1980 erreicht die Redaktion angeblich sogar ein „Hilferuf aus der DDR“. Ein junges Paar aus Erfurt berichtet, „Happy Weekend“-Hefte gingen auch im anderen Deutschland „von Hand zu Hand“: „An Pornographie besteht hier ein echter Mangel.“ Die Redaktion empfiehlt ihren Lesern, „Kontakt mit den beiden aufzunehmen“, sie würden sicher „auf ihre liebe und etwas naive Art Besucher aus der Bundesrepublik sehr anregen“.

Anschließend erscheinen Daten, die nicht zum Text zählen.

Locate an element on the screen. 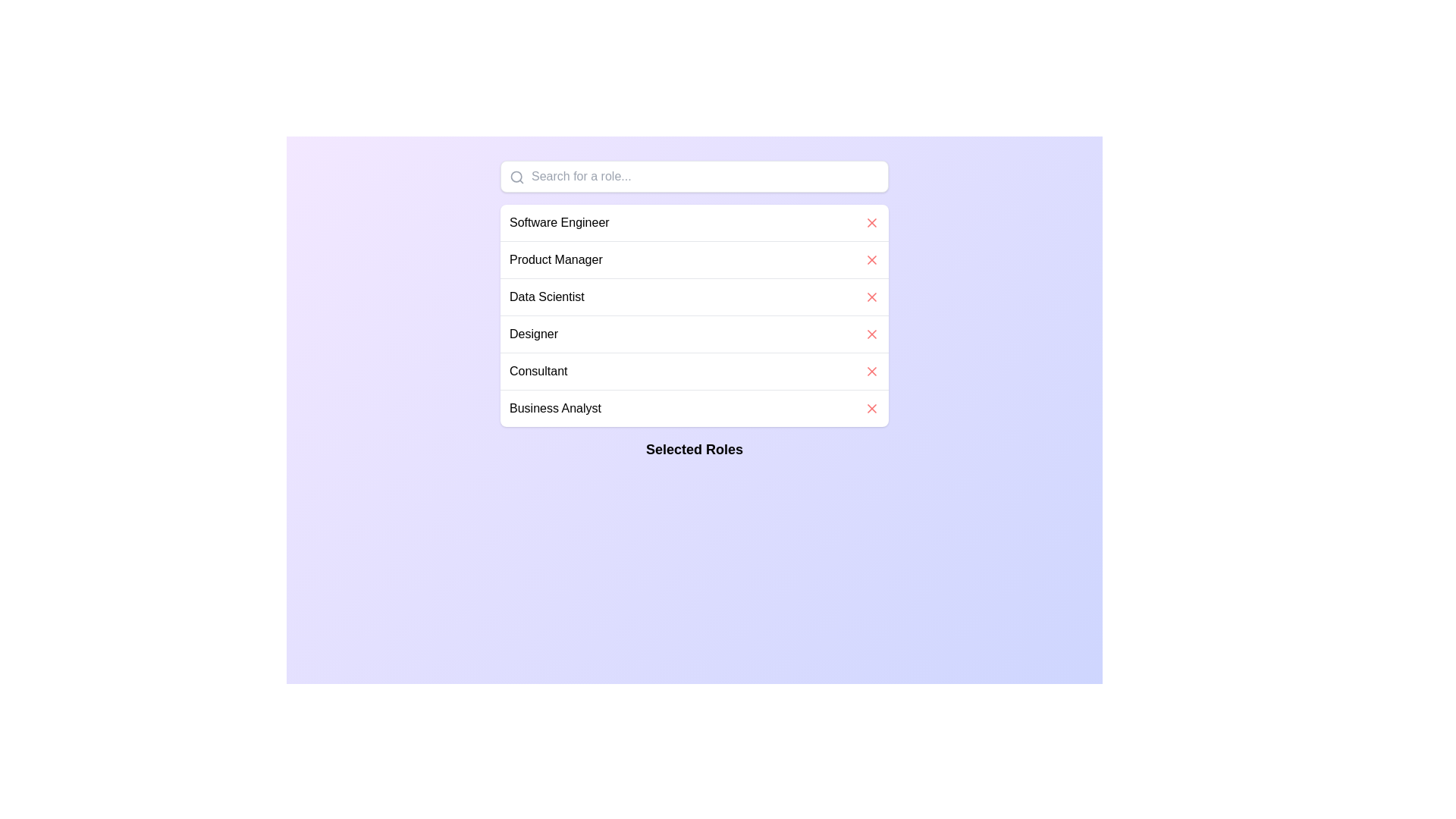 Image resolution: width=1456 pixels, height=819 pixels. the close icon button located at the far-right side of the 'Business Analyst' item in the list is located at coordinates (872, 408).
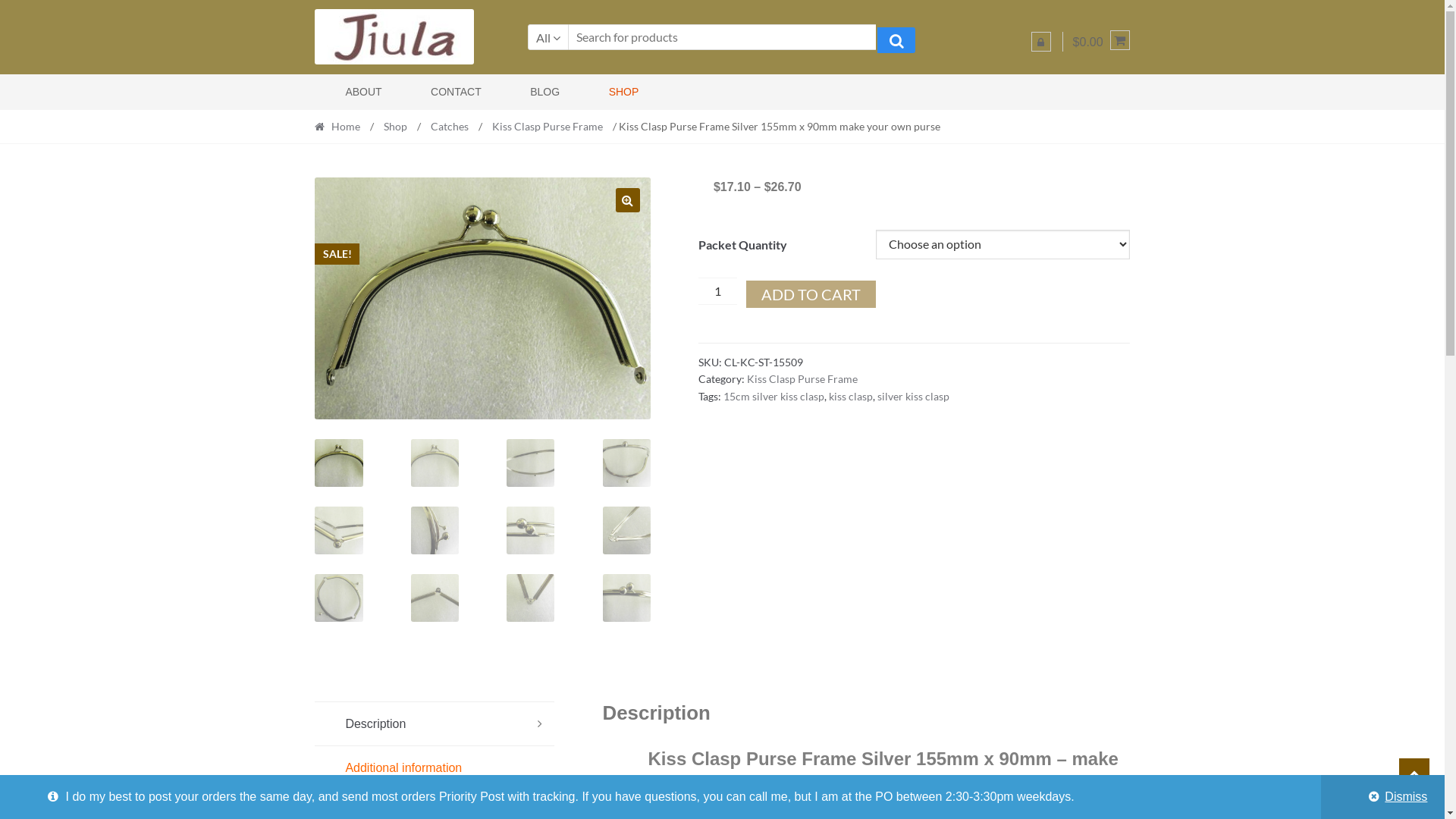 This screenshot has width=1456, height=819. Describe the element at coordinates (607, 92) in the screenshot. I see `'SHOP'` at that location.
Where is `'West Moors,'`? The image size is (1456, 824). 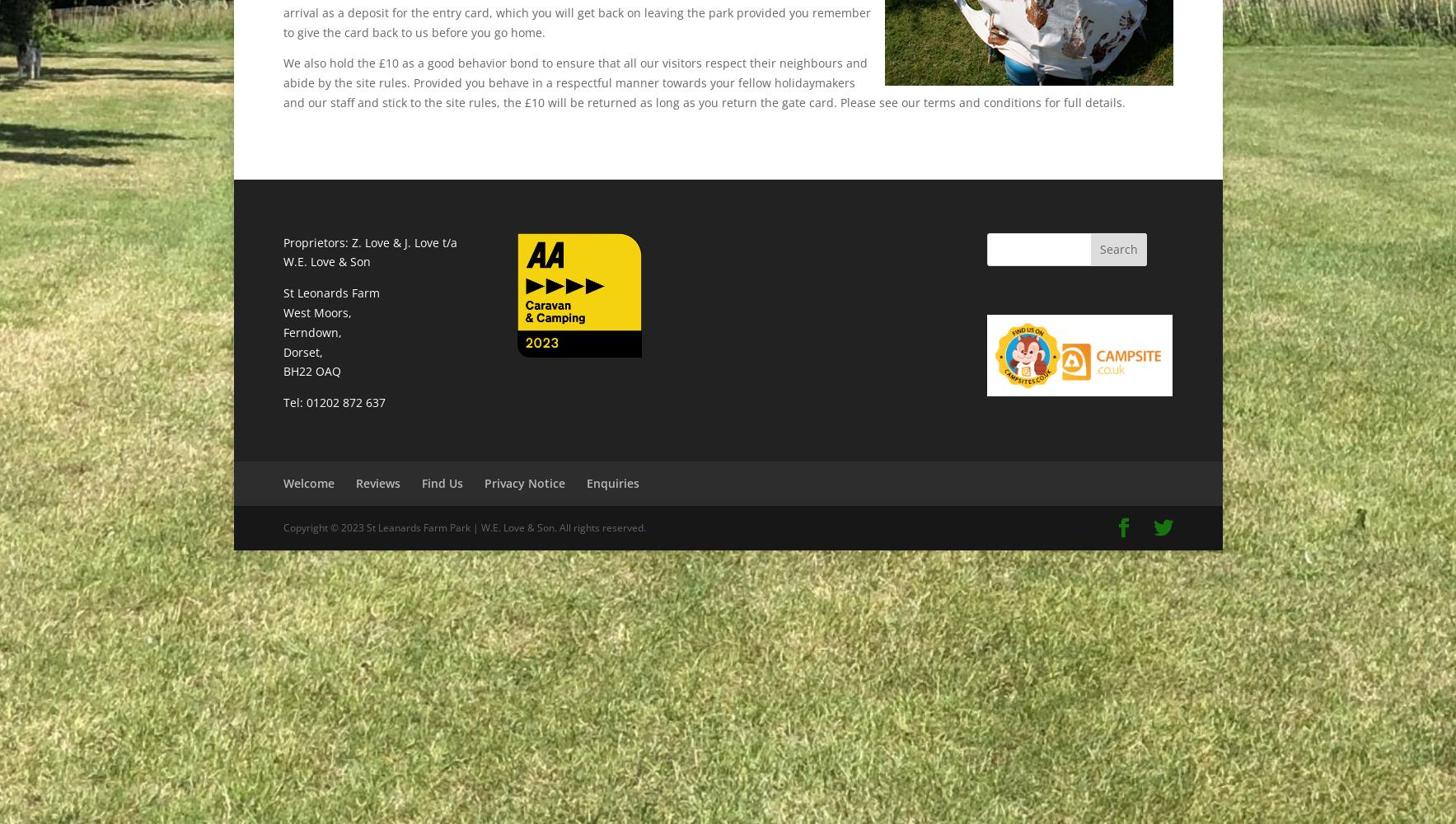
'West Moors,' is located at coordinates (316, 311).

Zu Beginn war der Anzeigenteil in „Happy Weekend“ noch klein. Es dominierten pornografische Bilder aus dem liberalen Skandinavien und erotische Kurzgeschichten. In Nr. 177 fragt die Redaktion potenzielle Inserenten: „Warum zögern Sie?“ Und: „Haben Sie immer noch Bedenken einmal selbst zu inserieren?“ Mit den Jahren wurden die Anzeigen jedoch das Herzstück des Hefts und ließen dieses von knapp 60 auf mehr als 200 Seiten anwachsen. Gleichzeitig nahmen Gesuche nach nicht-alltäglichem Sex mehr und mehr Raum ein, Wörter wie „pervers“ und „geil“ tauchten immer häufiger auf, „ficken“ wurde zur Standardvokabel.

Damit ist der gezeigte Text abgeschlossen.